───── TEXTO FORNECIDO ─────

Entrevista com o historiador Vítor Serrão

“Sintra é a maior contribuição portuguesa para a definição valorativa do ‘unicum’”

VITOR SERRÃO nasceu em Toulouse (França) em Dezembro de 1952. É professor catedrático da Faculdade de Letras da Universidade de Lisboa, onde dirige o centro ARTIS-Instituto de História de Arte. É autor de numerosa bibliografia sobre arte portuguesa do Renascimento, do Maneirismo e do Barroco, e sobre Teoria da Arte. Foi director da Biblioteca Municipal de Sintra e técnico dos serviços culturais da C.M.S., de 1980 a 1989, preparando então, com José Cardim Ribeiro, o embrião da candidatura de Sintra a Património Mundial.

Como vê o professor a importância de Sintra no imaginário nacional e quais os exemplos mais singulares que poderemos elencar em termos de contributos singulares na história da arte em Portugal?

───── DADOS FORNECIDOS ─────

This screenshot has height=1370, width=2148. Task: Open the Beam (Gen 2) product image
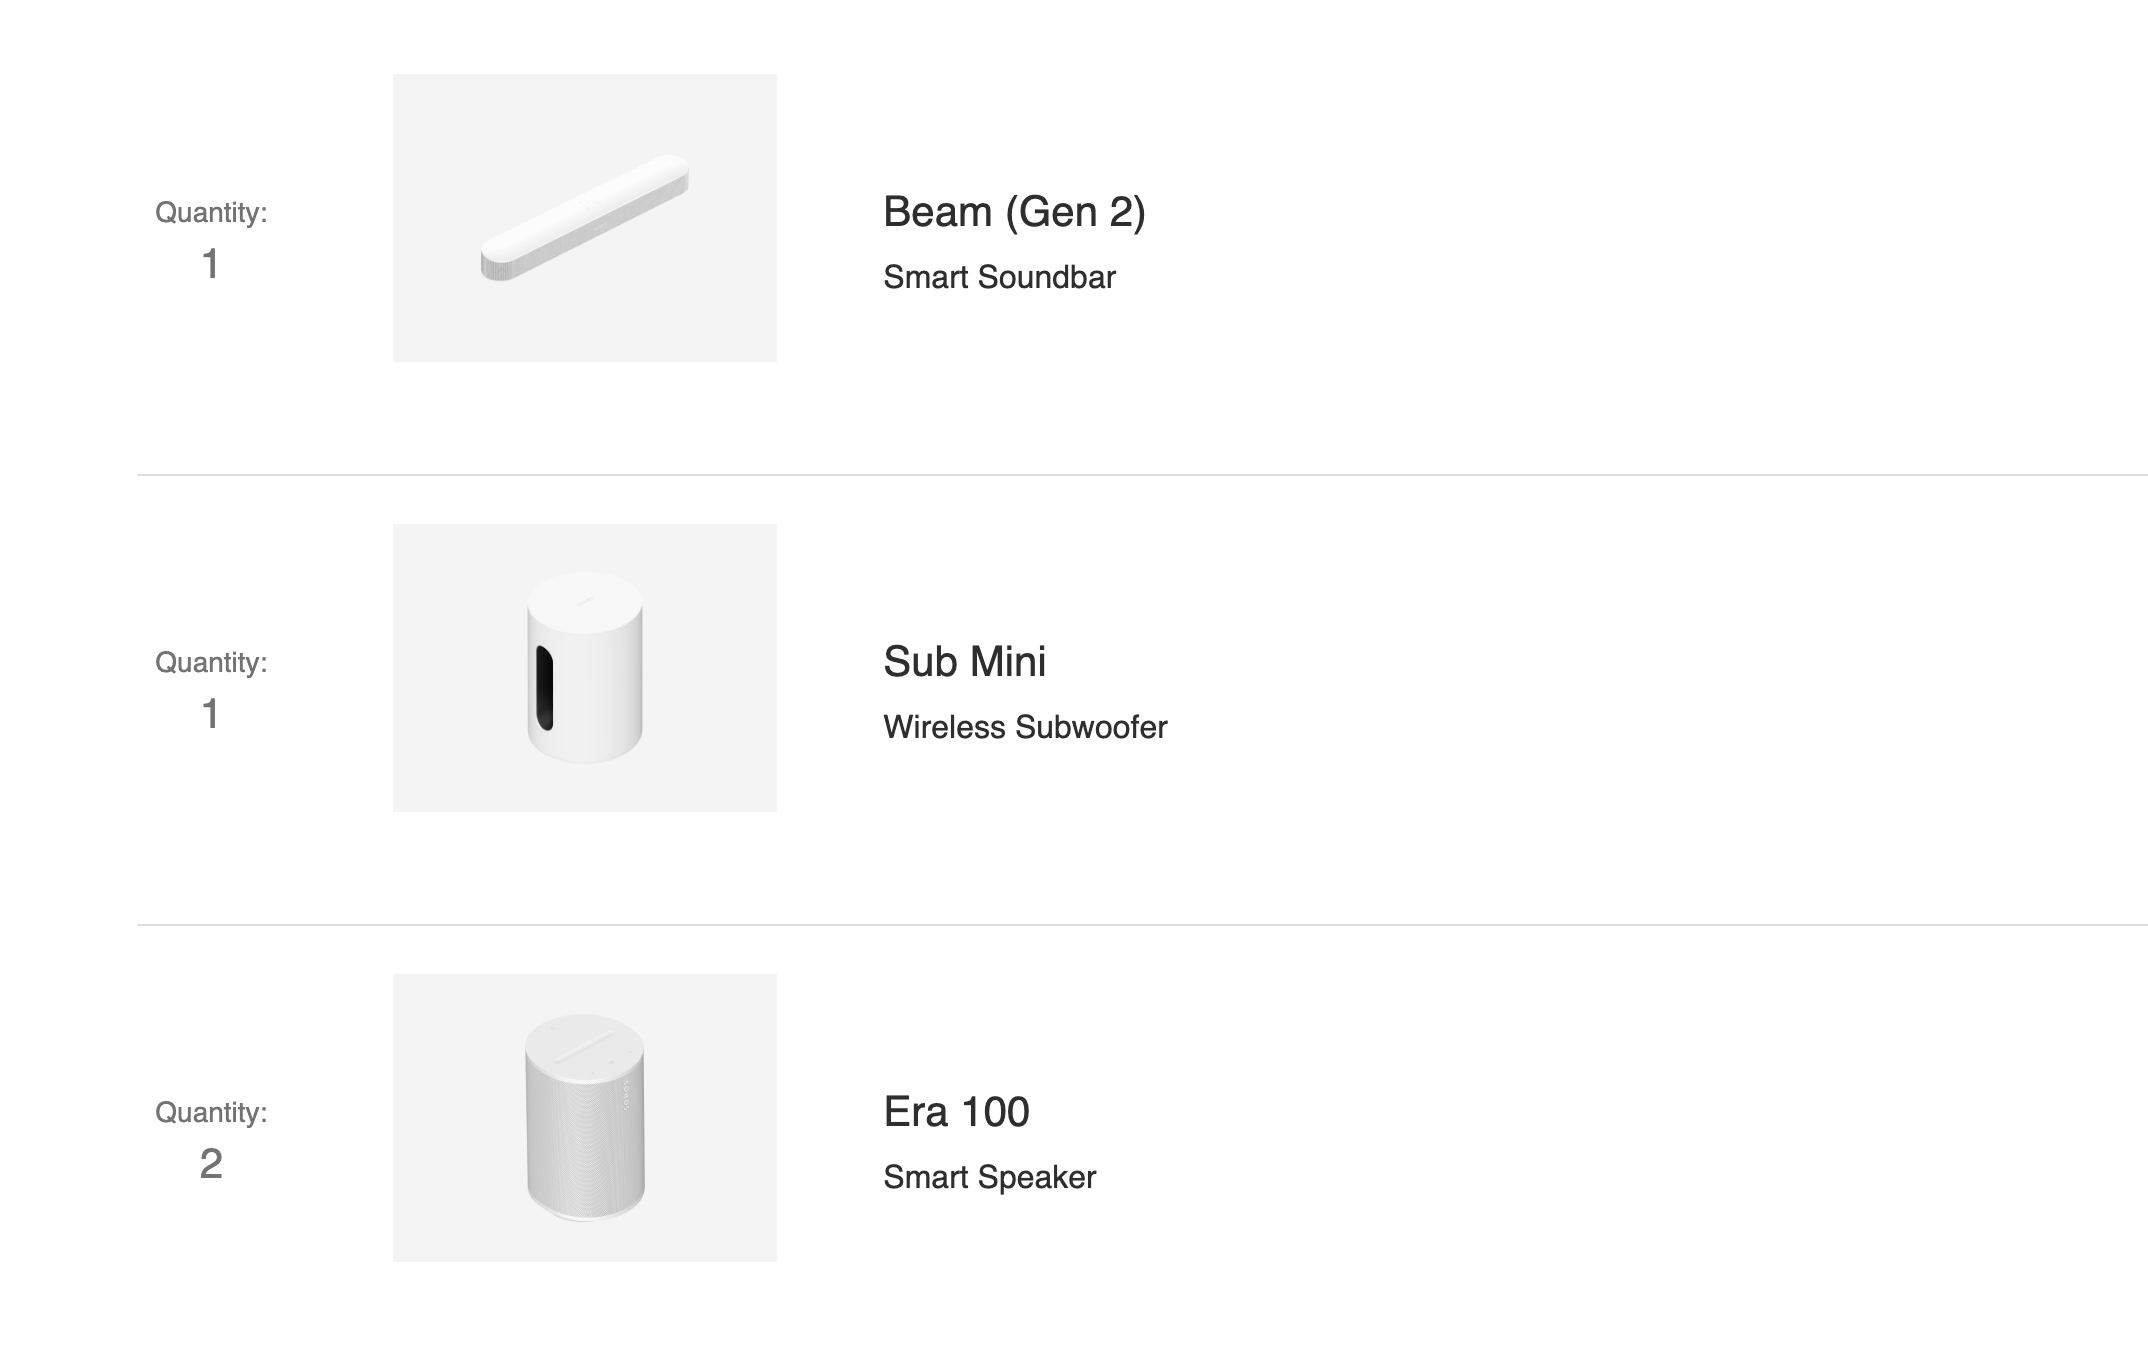coord(584,218)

─────

• _TAREFA 1_
Segundo a entrevista com Vítor Serrão, ele é autor de numerosa bibliografia sobre a arte portuguesa de certos períodos. Liste esses períodos.
• _TAREFA 2_
Transcreva da entrevista com Vítor Serrão o trecho entre "VITOR SERRÃO nasceu" e "a Património Mundial.", ambos incluídos.

• _RESPOSTA 1_
Renascimento, Maneirismo, Barroco

• _RESPOSTA 2_
VITOR SERRÃO nasceu em Toulouse (França) em Dezembro de 1952. É professor catedrático da Faculdade de Letras da Universidade de Lisboa, onde dirige o centro ARTIS-Instituto de História de Arte. É autor de numerosa bibliografia sobre arte portuguesa do Renascimento, do Maneirismo e do Barroco, e sobre Teoria da Arte. Foi director da Biblioteca Municipal de Sintra e técnico dos serviços culturais da C.M.S., de 1980 a 1989, preparando então, com José Cardim Ribeiro, o embrião da candidatura de Sintra a Património Mundial.